Can you rewrite every line of the records from the line containing "Task: Pick the middle" down to the line containing "Action: point(316,509)", both included? Keep all text as it stands, but scale each coordinate in the answers by 2.5 and round it to a whole number, with halves rounded up.

(Word and element location records)
— Begin —

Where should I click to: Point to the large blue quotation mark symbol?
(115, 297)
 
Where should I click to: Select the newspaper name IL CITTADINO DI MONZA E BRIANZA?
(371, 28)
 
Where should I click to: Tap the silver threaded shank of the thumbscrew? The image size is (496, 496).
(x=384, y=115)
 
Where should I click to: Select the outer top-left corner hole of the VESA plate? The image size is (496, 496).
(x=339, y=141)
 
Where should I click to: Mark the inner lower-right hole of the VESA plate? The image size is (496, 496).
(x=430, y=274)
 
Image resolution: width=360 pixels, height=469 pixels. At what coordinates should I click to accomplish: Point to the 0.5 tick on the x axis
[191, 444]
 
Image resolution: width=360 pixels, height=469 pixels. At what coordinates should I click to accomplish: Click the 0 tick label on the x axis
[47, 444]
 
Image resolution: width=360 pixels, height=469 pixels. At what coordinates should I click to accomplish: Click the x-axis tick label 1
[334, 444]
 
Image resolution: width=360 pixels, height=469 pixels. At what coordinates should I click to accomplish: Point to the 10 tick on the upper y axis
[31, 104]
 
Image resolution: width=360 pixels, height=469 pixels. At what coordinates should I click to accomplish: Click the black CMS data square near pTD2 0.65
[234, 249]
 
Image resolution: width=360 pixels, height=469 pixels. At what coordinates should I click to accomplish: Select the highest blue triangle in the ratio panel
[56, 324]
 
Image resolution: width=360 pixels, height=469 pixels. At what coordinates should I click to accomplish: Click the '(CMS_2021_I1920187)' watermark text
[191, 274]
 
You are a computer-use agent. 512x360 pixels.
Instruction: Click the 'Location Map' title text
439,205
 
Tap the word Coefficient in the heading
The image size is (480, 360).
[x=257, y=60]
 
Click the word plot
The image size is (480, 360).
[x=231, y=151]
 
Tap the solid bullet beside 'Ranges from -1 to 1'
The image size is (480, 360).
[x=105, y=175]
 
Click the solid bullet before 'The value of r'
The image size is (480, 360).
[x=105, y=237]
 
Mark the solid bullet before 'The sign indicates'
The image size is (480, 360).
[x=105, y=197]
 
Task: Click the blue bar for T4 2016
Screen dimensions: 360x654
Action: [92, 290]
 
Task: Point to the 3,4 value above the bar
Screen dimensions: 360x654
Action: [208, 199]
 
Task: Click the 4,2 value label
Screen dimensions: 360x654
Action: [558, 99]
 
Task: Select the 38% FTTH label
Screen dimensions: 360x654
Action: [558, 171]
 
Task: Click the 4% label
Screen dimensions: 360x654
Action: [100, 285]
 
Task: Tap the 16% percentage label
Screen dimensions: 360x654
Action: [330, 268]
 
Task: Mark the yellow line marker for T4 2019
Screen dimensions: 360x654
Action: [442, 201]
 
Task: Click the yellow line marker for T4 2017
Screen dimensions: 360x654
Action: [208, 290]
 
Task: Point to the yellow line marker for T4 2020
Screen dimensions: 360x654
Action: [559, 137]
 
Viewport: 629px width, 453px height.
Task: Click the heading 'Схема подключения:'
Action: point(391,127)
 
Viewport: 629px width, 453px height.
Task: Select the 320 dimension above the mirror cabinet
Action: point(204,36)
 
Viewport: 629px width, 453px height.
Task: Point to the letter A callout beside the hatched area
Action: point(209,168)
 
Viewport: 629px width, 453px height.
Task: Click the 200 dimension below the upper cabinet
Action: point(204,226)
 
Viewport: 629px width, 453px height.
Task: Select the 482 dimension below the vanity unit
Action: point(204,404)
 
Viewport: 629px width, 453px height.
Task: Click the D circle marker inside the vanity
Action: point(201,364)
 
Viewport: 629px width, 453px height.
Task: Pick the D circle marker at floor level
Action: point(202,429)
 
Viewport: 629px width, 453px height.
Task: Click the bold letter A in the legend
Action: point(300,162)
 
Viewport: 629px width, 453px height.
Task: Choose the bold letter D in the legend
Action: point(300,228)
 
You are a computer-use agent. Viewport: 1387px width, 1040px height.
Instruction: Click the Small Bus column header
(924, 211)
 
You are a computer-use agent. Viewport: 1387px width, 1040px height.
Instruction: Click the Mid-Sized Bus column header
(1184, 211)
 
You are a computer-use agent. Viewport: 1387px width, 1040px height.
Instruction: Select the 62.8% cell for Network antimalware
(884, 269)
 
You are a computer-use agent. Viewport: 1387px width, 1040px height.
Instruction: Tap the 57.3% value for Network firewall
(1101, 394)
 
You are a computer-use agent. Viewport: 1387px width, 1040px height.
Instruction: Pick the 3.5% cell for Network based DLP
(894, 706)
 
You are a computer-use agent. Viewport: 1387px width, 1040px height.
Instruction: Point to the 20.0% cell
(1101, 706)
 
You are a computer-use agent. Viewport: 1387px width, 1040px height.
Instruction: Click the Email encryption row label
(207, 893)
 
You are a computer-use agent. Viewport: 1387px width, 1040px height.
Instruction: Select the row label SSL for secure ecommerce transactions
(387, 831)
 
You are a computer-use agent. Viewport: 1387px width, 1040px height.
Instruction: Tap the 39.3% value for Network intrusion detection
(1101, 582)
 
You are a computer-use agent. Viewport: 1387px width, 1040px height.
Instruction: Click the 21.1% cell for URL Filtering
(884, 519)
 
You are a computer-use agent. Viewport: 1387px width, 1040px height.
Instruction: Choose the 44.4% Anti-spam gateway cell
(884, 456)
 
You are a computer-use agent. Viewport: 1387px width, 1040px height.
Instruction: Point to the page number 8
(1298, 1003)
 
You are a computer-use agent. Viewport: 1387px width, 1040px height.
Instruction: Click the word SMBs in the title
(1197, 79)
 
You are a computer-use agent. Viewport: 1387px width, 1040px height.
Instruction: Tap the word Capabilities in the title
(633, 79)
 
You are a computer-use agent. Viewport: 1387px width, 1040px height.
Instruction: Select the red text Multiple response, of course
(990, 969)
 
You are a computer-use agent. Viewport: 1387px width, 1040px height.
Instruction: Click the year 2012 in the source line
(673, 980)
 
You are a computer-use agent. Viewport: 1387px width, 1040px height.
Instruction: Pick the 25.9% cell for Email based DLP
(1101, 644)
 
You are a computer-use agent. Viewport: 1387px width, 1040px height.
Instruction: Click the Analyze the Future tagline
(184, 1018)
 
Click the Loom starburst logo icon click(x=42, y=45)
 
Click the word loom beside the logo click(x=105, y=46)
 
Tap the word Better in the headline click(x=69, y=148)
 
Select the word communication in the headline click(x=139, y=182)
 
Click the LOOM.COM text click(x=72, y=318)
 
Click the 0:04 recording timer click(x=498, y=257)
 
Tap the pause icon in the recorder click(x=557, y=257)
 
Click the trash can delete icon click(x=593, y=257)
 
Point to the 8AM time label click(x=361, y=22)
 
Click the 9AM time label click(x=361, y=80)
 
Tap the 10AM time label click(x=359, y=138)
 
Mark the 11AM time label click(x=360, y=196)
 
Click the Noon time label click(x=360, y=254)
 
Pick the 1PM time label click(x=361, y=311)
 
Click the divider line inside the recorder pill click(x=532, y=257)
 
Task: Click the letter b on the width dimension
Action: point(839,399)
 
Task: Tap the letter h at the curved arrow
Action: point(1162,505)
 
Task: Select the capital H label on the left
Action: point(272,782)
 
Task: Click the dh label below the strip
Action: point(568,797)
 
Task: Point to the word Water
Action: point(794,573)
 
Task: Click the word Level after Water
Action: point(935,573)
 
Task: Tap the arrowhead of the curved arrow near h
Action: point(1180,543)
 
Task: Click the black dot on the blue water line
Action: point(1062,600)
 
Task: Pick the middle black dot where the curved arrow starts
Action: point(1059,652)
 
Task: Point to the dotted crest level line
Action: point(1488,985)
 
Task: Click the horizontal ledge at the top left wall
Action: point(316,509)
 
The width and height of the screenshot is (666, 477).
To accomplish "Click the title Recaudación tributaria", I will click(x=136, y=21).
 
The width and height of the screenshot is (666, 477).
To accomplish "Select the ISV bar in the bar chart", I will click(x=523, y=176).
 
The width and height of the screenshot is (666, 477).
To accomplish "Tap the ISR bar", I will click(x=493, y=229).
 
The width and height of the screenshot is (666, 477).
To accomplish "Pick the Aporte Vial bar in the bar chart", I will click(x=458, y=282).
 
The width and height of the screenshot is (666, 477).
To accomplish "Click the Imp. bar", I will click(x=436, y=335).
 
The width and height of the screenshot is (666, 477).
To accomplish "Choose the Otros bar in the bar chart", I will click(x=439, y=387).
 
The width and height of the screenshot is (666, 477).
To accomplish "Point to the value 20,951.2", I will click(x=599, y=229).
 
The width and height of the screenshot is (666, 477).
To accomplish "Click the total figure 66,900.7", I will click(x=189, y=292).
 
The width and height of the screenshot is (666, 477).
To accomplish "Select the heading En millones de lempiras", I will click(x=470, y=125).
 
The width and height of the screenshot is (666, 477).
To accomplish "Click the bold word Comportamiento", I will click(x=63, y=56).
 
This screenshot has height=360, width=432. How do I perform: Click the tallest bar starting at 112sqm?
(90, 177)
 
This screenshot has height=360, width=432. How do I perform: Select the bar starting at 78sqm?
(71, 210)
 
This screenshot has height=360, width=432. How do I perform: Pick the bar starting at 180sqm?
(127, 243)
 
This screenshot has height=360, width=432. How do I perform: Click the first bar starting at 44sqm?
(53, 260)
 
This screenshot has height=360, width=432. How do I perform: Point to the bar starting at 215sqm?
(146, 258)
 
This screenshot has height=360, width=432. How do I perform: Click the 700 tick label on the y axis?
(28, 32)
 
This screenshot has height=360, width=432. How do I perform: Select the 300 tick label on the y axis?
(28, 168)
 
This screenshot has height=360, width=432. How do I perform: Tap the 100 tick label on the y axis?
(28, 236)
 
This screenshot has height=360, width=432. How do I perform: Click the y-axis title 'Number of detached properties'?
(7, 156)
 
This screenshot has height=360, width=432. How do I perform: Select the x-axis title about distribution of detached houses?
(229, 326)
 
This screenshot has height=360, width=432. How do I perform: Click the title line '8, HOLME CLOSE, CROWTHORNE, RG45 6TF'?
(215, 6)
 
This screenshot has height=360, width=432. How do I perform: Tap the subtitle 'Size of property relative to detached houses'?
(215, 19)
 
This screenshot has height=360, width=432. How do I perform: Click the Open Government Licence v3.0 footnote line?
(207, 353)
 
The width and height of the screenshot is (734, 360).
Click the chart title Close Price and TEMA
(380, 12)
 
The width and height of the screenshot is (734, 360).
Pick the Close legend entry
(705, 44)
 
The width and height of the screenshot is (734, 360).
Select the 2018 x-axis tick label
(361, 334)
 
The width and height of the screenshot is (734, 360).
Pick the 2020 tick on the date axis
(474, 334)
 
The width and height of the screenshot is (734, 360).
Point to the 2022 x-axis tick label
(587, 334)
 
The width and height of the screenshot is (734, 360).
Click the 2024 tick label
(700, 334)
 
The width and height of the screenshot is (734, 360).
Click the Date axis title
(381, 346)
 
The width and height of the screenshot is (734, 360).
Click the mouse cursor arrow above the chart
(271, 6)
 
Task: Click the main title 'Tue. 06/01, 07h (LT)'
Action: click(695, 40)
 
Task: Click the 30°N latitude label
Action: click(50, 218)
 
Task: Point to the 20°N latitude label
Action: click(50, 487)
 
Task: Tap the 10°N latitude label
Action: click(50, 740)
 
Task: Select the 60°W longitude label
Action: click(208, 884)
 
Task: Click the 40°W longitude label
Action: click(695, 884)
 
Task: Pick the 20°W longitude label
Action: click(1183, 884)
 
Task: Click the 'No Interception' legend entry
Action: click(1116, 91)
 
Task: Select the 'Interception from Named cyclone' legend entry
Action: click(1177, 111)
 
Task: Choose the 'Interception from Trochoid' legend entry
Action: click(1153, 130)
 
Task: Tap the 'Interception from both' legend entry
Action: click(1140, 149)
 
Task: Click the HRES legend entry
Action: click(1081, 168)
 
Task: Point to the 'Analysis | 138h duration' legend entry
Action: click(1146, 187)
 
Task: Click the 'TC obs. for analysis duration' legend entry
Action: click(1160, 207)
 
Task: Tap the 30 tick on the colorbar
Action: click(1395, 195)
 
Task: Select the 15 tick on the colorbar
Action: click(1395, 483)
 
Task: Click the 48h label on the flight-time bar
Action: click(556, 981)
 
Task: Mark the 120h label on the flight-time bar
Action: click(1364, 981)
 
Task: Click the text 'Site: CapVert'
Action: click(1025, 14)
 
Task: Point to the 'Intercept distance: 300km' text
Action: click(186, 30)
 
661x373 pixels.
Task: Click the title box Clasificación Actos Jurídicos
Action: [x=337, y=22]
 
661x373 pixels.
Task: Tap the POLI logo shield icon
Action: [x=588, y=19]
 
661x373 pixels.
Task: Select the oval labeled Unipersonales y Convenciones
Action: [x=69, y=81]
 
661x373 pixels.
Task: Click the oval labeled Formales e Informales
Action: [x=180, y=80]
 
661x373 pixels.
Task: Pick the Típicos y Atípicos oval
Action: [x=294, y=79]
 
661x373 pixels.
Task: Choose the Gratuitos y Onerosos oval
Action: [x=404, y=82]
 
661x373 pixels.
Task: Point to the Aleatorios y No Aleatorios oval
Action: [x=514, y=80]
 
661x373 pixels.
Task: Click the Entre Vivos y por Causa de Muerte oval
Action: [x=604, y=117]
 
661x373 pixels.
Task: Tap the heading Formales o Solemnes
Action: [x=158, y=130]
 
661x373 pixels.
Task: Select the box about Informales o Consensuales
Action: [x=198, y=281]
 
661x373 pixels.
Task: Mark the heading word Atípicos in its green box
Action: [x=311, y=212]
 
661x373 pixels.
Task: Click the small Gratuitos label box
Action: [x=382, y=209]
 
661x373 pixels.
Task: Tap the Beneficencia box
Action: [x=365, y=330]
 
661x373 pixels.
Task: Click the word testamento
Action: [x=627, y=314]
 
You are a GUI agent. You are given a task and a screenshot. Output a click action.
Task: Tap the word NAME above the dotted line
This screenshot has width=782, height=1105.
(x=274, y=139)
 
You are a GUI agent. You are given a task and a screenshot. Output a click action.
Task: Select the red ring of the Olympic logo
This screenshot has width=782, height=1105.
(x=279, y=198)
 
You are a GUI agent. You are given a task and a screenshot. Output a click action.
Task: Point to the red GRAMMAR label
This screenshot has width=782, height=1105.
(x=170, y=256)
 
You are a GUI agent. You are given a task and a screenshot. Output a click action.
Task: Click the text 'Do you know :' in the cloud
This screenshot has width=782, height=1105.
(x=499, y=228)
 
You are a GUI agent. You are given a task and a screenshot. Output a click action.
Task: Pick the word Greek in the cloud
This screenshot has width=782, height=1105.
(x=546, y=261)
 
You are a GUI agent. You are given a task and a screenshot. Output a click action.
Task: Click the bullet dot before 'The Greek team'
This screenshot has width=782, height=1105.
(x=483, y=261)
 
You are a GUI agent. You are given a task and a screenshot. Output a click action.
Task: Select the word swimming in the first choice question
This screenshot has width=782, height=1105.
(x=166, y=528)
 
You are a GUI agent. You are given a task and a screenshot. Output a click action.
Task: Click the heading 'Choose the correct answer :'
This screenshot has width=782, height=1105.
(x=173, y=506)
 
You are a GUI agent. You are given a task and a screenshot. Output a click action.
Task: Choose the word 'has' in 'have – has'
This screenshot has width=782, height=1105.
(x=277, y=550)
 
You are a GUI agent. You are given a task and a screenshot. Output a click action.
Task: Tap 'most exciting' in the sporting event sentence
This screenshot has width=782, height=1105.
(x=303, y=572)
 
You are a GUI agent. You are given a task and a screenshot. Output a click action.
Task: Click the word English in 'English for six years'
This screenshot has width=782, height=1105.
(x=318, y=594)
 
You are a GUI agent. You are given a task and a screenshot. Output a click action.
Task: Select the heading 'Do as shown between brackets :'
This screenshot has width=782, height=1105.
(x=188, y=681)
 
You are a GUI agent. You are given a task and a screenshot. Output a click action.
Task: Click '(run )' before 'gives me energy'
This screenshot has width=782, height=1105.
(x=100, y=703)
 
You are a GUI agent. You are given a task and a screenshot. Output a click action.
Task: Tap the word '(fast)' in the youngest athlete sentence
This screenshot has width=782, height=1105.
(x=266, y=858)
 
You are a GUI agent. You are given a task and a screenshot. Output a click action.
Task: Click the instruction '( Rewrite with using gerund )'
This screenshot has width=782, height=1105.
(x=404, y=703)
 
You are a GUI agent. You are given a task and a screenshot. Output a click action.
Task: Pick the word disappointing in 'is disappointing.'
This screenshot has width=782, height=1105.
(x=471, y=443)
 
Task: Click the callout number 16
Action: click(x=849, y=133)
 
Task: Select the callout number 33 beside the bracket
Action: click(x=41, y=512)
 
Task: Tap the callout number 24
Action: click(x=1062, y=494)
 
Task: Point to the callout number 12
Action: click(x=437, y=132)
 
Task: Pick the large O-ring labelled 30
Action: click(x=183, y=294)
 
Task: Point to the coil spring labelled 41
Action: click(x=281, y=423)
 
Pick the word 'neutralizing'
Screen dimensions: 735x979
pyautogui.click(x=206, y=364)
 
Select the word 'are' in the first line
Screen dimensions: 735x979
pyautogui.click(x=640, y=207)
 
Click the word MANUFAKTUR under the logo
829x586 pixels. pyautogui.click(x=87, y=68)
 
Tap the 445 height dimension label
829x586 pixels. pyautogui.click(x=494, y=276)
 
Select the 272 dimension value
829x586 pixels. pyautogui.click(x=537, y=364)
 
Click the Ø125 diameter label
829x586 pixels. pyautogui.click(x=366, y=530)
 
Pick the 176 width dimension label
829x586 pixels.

— End —

● WRITTEN RESPONSE:
Task: Pick the middle black dot where the curved arrow starts
Action: point(2648,1630)
 
Task: Point to the dotted crest level line
Action: point(3720,2463)
 
Task: Click the horizontal ledge at the top left wall
Action: point(790,1273)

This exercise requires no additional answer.